## Problem statement
Lines below that hold the word "thumbnail" must be copied in full.
Segment Open
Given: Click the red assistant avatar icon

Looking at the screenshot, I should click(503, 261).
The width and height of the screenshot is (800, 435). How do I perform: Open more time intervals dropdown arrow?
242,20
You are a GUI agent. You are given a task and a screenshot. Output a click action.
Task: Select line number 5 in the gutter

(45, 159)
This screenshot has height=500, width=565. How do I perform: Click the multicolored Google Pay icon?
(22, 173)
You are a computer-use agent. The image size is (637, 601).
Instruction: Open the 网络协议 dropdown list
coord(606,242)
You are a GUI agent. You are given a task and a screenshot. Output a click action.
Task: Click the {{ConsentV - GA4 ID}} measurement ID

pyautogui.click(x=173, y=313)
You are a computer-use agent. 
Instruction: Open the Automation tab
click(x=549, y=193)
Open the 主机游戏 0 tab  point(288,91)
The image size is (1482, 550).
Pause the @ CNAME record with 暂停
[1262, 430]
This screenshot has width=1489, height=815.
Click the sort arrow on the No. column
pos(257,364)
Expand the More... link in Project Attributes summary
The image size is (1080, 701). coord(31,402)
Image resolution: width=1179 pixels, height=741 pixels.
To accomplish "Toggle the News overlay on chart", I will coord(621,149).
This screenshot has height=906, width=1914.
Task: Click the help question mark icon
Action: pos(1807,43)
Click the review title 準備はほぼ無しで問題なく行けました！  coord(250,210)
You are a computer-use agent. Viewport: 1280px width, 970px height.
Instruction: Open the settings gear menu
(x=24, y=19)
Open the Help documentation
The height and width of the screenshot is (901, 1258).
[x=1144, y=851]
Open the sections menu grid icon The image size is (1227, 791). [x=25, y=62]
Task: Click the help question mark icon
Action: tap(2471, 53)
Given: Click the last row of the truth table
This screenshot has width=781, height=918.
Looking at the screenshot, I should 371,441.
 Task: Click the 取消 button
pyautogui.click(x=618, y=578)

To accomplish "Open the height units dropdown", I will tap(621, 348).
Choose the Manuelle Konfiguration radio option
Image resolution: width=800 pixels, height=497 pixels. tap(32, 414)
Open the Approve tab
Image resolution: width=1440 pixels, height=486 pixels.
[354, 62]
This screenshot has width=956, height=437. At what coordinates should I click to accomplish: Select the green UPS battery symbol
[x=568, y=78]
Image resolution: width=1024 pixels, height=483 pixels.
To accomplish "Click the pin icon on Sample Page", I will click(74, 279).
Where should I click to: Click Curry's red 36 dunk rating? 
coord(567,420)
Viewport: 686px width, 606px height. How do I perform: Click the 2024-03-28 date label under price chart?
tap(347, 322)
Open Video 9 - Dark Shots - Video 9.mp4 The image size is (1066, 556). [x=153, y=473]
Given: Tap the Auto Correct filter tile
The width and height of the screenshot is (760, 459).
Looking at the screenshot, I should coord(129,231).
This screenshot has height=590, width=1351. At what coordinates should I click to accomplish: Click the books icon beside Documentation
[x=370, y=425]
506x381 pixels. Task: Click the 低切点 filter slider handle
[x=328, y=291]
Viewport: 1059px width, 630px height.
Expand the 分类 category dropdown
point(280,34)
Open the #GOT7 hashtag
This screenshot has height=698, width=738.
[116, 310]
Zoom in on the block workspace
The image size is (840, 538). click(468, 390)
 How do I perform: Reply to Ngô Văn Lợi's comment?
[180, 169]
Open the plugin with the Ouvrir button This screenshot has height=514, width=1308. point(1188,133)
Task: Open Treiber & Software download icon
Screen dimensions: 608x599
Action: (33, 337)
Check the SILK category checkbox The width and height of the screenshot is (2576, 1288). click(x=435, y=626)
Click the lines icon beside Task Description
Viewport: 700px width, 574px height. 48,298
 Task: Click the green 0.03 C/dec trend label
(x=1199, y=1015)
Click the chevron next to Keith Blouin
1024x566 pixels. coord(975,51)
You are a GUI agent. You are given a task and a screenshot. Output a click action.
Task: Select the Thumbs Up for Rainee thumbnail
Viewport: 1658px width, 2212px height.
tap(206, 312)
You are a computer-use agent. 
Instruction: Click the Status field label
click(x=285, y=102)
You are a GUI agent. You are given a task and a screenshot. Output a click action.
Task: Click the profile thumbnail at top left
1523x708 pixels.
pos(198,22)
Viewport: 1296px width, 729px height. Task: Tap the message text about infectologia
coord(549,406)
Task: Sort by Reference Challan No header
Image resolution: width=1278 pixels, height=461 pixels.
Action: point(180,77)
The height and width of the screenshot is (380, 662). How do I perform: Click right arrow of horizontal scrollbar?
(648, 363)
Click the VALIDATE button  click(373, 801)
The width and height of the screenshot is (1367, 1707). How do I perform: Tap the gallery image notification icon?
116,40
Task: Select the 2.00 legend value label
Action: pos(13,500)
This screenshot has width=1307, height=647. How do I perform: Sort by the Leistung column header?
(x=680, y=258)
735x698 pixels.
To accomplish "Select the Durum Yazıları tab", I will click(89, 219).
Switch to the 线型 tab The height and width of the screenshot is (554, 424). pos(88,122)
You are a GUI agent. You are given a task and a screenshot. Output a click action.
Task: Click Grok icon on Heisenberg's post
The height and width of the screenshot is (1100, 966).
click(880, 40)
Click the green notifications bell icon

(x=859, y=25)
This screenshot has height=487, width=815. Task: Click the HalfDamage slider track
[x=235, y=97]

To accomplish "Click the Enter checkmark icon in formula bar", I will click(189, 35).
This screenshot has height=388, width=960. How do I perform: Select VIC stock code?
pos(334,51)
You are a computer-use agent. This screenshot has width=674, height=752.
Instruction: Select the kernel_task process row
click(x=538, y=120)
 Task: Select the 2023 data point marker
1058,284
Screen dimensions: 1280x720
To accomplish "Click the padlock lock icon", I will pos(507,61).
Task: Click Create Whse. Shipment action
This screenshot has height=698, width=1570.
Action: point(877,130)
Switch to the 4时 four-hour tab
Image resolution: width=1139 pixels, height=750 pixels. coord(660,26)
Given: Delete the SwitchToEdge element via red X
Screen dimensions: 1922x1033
Segment Closed
## Exercise solution
Task: Select the Thumbs Up for Rainee thumbnail
Task: Click the profile thumbnail at top left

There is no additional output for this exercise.